Tsuzuki Shinichiro prepared an earlier morphological study of this type of neckless jar as found mainly in datable levels of the Sakai site and proposed a sequence of five types (I-V), with the neck growing progressively less defined (Tsuzuki 1989, 125, fig. 2). Mukai associates dates in the mid-16th through early 17th century with Tsuzuki's types II and III, and dates in the late 17th through early 18th century with Tsuzuki's type IV.

In formation of the neck this jar most closely resembles Tsuzuki's types II and III. Changed the Date from 15th–17th century to mid 16th–early 17th century, in accordance with Mukai's dating.

Mukai Kou. 2003. "Tai kokkatsuyū shijiko no bunrui to nendai (The Study on Brown Glazed Storage Jars, exported from Thailand)." Bōeki Tōji Kenkyū (Trade Ceramics Studies) 23: 90–105 (Japanese), 161 (English summary).

Tsuzuki Shinichirō. 1989. "Sakai kangō toshi iseki shutsudo no Tai sei shijiko (The Sawankhaloke jar (made in Thailand) with four handles excavated from The "Sakai-Kango-Toshi" Site during the 15th and 16th century)." Bōeki Tōji Kenkyū [Trade Ceramics Studies] 9: 123–133.

16. (Louise Cort, 22 October 2010) A wide-mouthed Maenam Noi jar of a type related to this one (although somewhat taller and less rotund, with faint remnants of glaze on the upper two-thirds of the body) was excavated from a large trash pit in the city of Kyoto at the intersection of Oike and Tominokoji streets. The inner wall of the jar was coated with glossy black lacquer, and numerous drips of black lacquer streaked the outside. Analysis of the lacquer revealed that it was thitsiol, the primary ingredient in lacquer from Thailand, Cambodia, and Burma. Since traces of tree bark were mixed with the lacquer, seemingly the jar had been used to transport the raw material. Dutch East India Company records show the import to Japan of large quantities of lacquer from Cambodia, China, Thailand, and Vietnam during the 1620s and 1630s. By comparison with similar jars excavated from Sakai, Osaka, and Nagasaki, the jar dates to the first half of the seventeenth century. The same trash pit also yielded fragments of a Central Vietnamese jar similar to S2005.154 containing remnants of lacquer. It also held various Japanese wooden and ceramic containers, wooden tools, and brushes, suggesting that a lacquer workshop had operated in the vicinity (Kyoto-shi Maizo Bunkazai Kenkyujo 2010, 51).
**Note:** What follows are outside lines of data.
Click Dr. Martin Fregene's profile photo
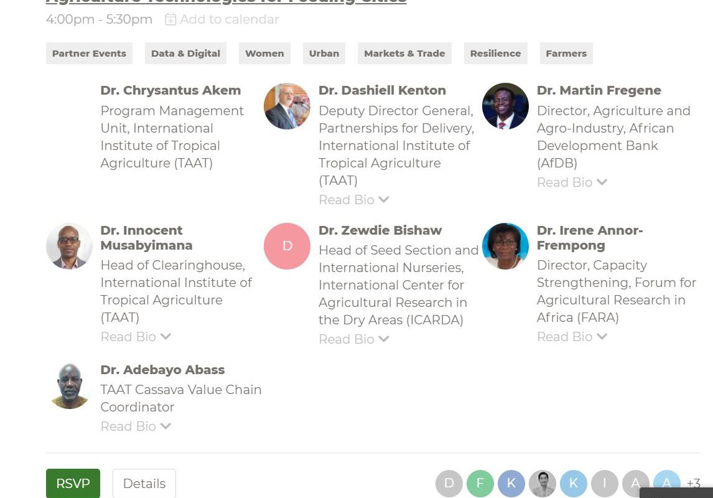 [x=505, y=106]
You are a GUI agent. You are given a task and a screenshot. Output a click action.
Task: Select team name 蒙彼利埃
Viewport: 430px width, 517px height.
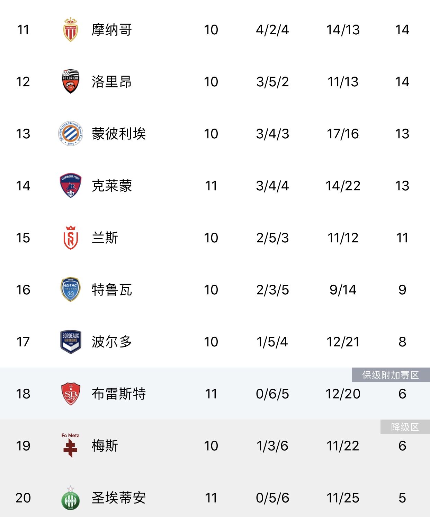(x=119, y=134)
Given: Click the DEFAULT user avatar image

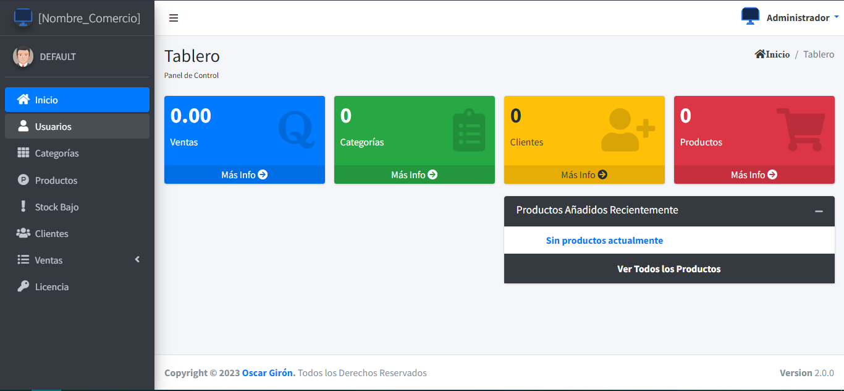Looking at the screenshot, I should click(x=23, y=57).
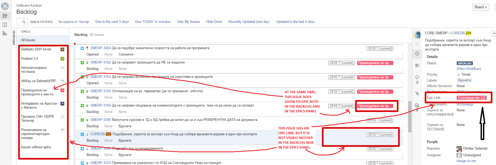Open the Kanban board sidebar icon
This screenshot has width=496, height=165.
[5, 25]
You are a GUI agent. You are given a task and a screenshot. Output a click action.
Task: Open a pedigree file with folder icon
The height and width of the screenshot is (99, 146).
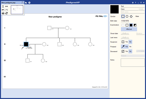(26, 3)
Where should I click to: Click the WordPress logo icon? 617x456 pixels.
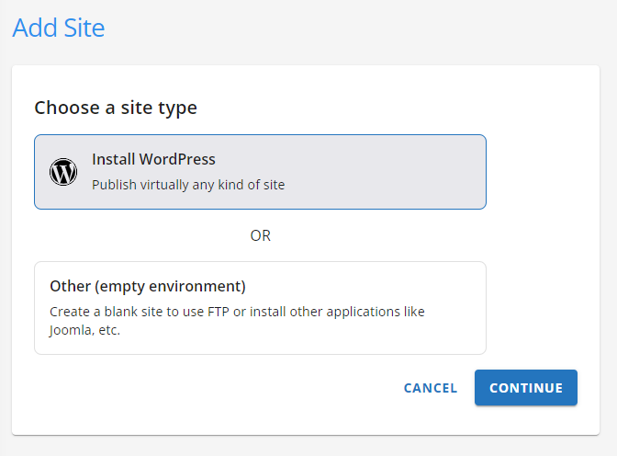pyautogui.click(x=63, y=172)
Kyoto-shi Maizo Bunkazai Kenkyujo (Kyoto City Archaeological Research Institute). 2010. Kyoto—Hideyoshi no jidai—Tsuchi no naka kara [Kyoto in the Age of Hideyoshi—From the Earth]. Kyoto: Kyoto-shi Maizo Bunkazai Kenkyujo.

17. (Louise Cort, 30 April 2013) The prototype for this type of Maenam Noi jar may be represented by five Chinese storage jars recovered from the Turiang shipwreck, a Chinese-built ship (Brown and Sjostrand 2000, 34, plate 33). The short (range of heights 22.0 cm to 37.0 cm) are ovoid in form, with shoulders sloping directly upward into a rolled rim and little or no definition to a neck. Four horizontal lugs are positioned on the shoulder, over a horizontal incised line guiding placement. The jars once bore olive-brown glaze, most of which is lost. One jar contained fifty-two brown-glazed covered boxes (ibid., 32, plate 27).
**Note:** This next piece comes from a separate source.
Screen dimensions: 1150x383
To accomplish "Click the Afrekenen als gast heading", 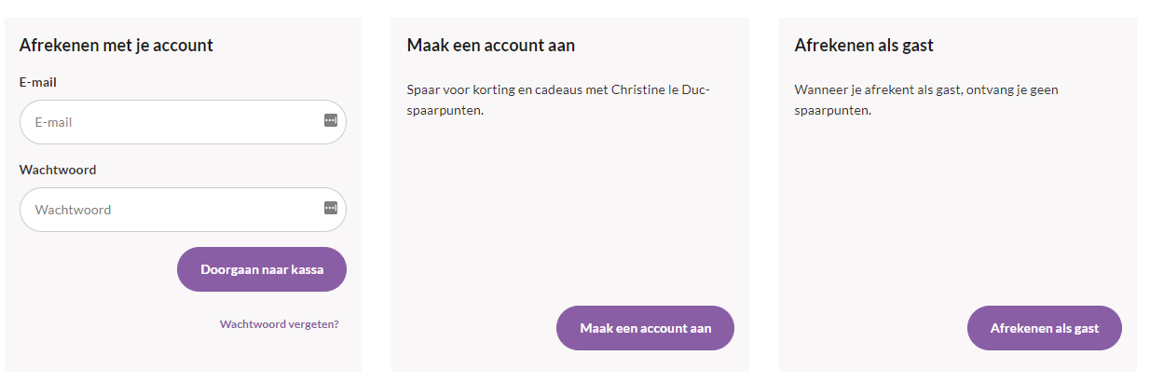I will pos(864,45).
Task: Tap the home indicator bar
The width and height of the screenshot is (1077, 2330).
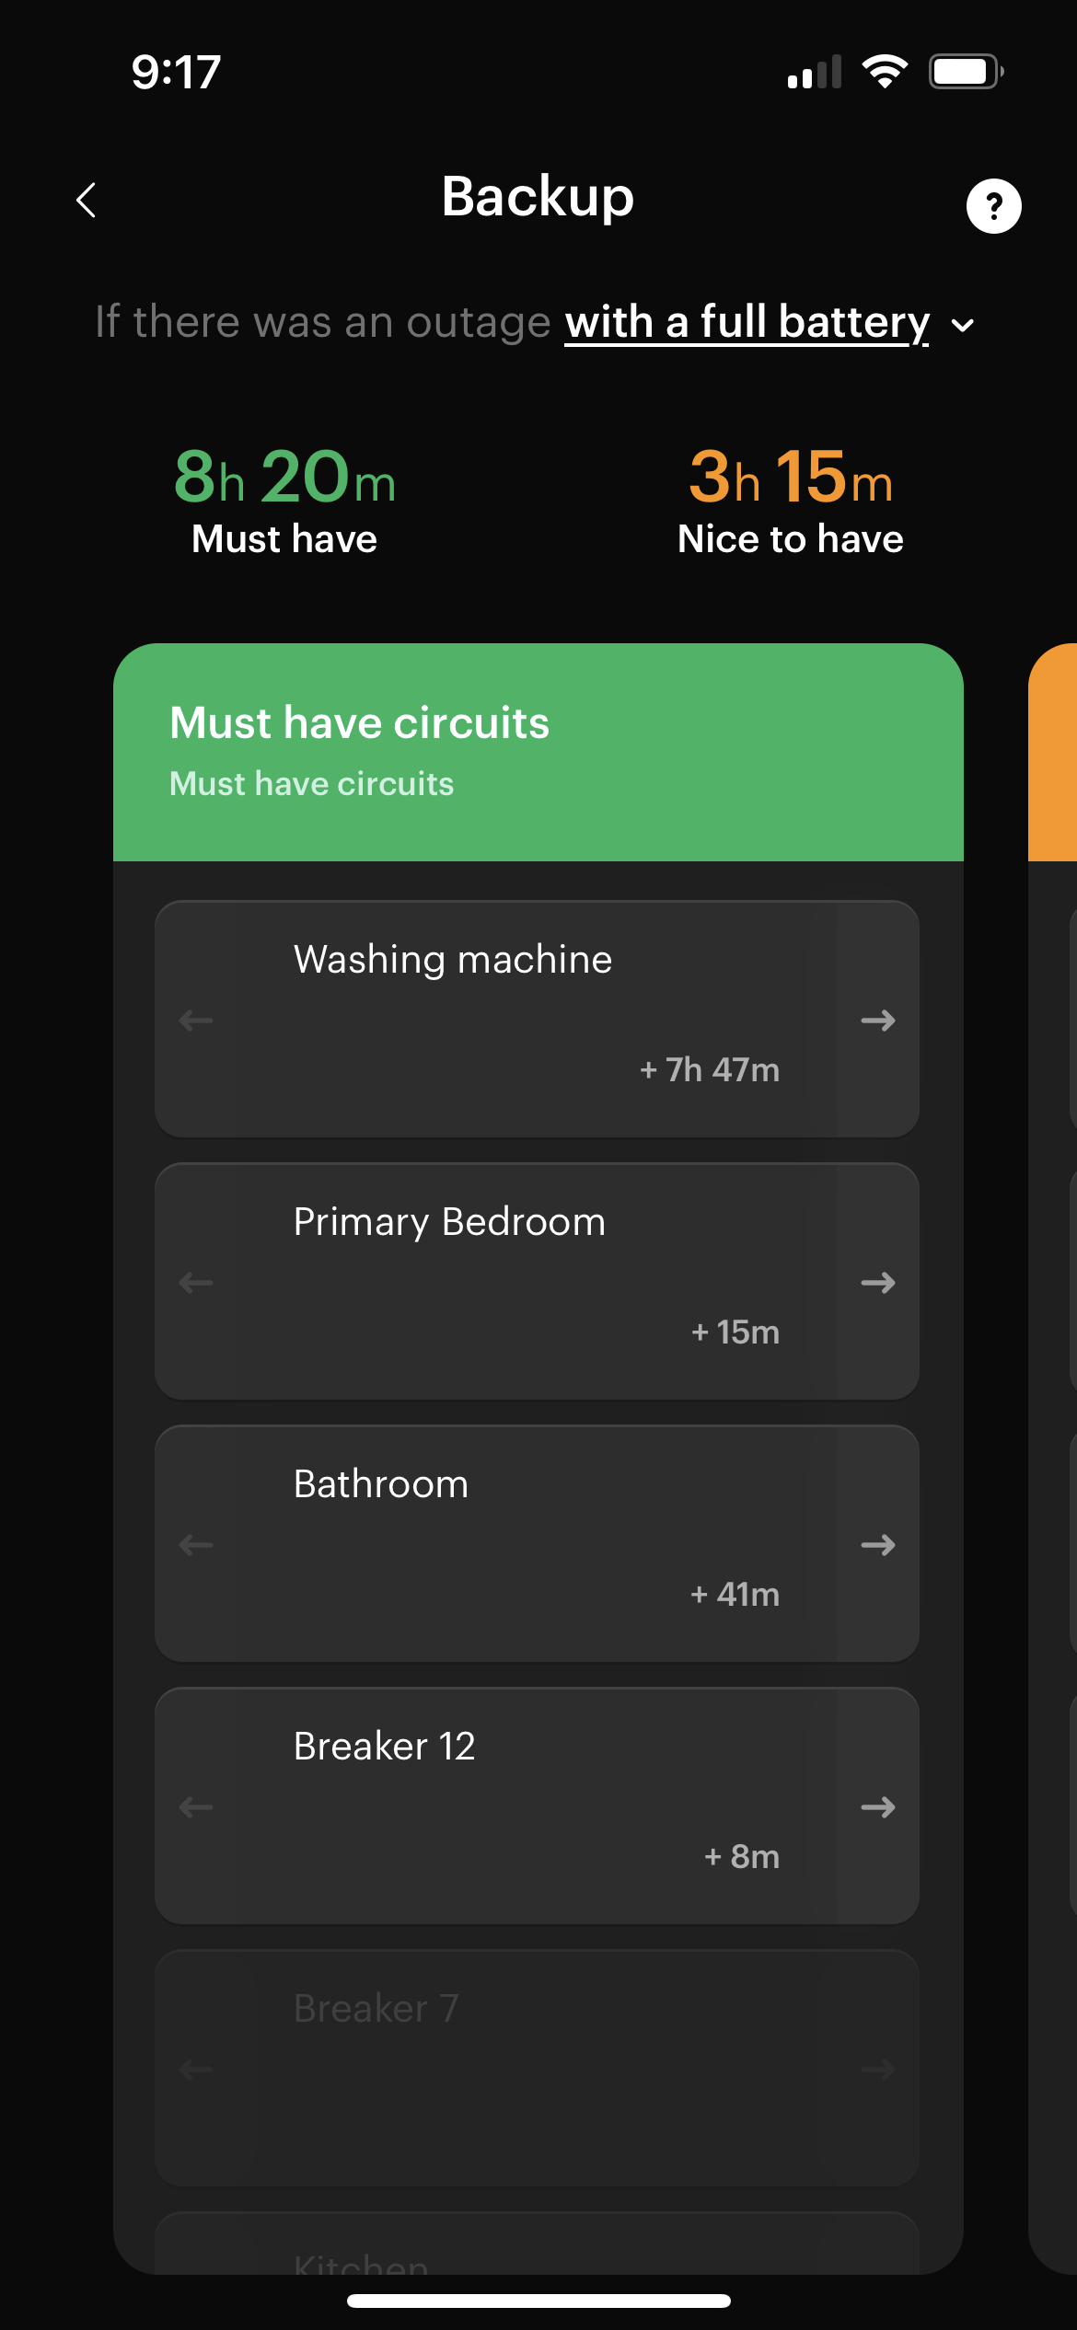Action: click(x=539, y=2301)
Brown and Sjostrand dated the Turiang wreck to the early 14th century, but subsequently Brown (2009, 172) proposed a date of c. 1370-1400.

Brown, Roxanna, and Sten Sjostrand. 2000. Turiang: A Fourteenth-Century Shipwreck in Southeast Asian Waters. Pasadena, CA.: Pacific Asia Museum.

Brown, Roxanna Maude. 2009. The Ming Gap and Shipwreck Ceramics in Southeast Asia: Towards a Chronology of Thai Trade Ware. Bangkok: Siam Society.

18. (Louise Cort, 25 May 2013) Two Maenam Noi jars of this type (heights 45.0 and 40.8 cm) were excavated in 2003 from a site in Kyoto north of Oike Street between Yanagi-no-bamba and Tominokoji streets. During the Edo period the site was a residential area. Also found was an unglazed jar from central Vietnam related to S2005.138.

Kyoto-shi Maizo Bunkazai Kenkyujo (Kyoto City Archaeological Research Institute). 2004. Heian-kyo Sakyo Sanjo Shiho Jumachi seki, fig. 40, nos. 258, 259.